AIM OF THE EXERCISE: This exercise calls for copying every line below that holds the word "Given".

SOURCE MATERIAL:
[Start of Attachment]

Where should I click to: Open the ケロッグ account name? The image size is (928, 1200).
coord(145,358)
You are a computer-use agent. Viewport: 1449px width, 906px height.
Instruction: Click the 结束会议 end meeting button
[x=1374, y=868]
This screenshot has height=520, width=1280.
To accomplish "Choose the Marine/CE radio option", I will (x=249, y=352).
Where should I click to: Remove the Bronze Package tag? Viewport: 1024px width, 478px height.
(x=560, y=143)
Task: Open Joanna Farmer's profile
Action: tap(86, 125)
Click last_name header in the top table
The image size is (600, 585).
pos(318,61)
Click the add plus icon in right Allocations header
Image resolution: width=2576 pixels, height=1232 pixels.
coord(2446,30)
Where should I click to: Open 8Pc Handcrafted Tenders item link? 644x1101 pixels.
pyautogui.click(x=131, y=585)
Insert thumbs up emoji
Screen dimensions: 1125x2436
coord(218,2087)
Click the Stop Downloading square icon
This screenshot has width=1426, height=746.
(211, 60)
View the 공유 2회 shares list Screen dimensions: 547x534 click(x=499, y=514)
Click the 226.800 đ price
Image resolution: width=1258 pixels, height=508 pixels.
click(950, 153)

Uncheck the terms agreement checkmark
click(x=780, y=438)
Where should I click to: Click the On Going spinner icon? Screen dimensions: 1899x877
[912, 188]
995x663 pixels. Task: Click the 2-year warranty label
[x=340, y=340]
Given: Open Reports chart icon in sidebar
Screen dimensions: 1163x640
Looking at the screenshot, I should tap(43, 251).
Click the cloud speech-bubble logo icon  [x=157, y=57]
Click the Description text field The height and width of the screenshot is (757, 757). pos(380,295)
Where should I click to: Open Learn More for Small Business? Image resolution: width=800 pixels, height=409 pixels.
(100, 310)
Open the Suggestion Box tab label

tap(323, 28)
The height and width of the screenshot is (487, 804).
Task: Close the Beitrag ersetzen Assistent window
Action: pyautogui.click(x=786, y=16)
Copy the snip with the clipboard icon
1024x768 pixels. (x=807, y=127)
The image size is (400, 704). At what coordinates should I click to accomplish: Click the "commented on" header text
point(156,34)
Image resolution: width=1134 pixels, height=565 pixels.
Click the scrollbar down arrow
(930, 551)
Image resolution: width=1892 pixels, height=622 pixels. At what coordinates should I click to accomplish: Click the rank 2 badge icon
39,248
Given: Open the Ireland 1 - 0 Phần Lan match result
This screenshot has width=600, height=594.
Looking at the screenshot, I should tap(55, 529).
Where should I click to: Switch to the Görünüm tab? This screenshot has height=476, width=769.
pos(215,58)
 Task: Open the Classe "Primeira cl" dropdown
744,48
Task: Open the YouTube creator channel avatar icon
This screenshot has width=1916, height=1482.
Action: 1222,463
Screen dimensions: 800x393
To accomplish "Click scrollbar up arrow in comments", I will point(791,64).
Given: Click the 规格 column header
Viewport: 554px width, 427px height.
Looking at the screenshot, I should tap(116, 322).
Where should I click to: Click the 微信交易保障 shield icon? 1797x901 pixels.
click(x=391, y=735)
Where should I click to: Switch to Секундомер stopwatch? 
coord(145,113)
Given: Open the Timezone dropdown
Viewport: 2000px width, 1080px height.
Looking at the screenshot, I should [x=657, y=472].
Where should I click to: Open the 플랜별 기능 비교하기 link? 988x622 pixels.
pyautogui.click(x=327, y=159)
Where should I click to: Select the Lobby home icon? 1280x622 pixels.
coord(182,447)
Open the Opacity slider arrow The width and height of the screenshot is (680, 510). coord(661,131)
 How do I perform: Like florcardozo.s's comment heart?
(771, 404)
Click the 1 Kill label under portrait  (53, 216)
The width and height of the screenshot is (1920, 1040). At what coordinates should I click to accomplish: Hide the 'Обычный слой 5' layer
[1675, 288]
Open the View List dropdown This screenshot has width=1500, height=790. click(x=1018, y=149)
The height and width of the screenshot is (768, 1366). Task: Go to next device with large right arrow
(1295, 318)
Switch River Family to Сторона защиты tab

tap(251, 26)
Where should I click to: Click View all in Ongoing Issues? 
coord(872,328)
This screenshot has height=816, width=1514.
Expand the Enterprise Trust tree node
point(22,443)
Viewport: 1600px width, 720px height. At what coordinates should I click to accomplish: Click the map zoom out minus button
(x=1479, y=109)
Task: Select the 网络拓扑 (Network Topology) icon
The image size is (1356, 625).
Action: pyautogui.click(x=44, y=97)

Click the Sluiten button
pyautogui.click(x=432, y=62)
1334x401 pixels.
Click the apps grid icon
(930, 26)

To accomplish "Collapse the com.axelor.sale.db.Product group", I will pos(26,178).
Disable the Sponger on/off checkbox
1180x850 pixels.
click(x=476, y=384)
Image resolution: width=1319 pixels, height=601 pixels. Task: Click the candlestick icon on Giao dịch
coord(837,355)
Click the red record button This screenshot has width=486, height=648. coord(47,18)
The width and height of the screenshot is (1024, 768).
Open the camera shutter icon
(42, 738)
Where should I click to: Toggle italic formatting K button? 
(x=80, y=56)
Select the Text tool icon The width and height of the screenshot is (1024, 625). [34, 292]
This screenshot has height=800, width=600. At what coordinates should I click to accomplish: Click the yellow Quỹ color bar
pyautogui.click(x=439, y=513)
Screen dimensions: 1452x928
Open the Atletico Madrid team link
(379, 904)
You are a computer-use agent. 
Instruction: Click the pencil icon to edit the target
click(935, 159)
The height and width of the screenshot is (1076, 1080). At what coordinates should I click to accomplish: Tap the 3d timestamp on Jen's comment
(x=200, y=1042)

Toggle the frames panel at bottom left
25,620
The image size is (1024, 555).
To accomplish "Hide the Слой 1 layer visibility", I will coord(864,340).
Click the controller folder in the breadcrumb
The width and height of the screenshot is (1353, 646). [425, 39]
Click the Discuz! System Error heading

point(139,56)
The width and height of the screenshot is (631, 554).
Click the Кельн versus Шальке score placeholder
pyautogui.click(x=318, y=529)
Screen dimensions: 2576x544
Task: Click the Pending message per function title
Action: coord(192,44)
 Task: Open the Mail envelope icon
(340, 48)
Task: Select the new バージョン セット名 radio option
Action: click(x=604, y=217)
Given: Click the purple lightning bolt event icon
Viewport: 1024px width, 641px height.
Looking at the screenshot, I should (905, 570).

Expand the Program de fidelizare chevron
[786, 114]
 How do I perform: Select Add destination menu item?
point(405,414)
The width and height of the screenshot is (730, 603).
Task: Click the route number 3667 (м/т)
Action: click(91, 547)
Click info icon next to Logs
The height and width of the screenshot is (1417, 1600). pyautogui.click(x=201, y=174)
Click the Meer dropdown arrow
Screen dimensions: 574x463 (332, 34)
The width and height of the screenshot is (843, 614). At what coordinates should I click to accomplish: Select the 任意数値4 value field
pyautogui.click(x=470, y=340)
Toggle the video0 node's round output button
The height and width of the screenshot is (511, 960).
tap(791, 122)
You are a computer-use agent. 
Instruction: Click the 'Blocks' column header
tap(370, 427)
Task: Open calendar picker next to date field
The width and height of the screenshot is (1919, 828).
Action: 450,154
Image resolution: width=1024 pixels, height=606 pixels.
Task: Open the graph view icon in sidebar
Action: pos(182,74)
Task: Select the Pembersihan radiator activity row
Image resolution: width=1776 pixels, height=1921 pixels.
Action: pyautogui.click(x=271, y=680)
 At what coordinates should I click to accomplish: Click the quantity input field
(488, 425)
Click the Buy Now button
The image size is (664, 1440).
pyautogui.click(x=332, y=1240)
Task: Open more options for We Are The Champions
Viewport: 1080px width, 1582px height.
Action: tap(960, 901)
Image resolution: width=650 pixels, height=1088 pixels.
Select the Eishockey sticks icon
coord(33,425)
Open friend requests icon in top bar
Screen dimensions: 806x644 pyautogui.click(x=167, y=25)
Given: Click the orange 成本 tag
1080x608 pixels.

[End of Attachment]

TASK SOLUTION:
Given: Open Reports chart icon in sidebar
Given: Open the Ireland 1 - 0 Phần Lan match result
Given: Click the 规格 column header
Given: Open the Timezone dropdown
Given: Click the purple lightning bolt event icon
Given: Click the orange 成本 tag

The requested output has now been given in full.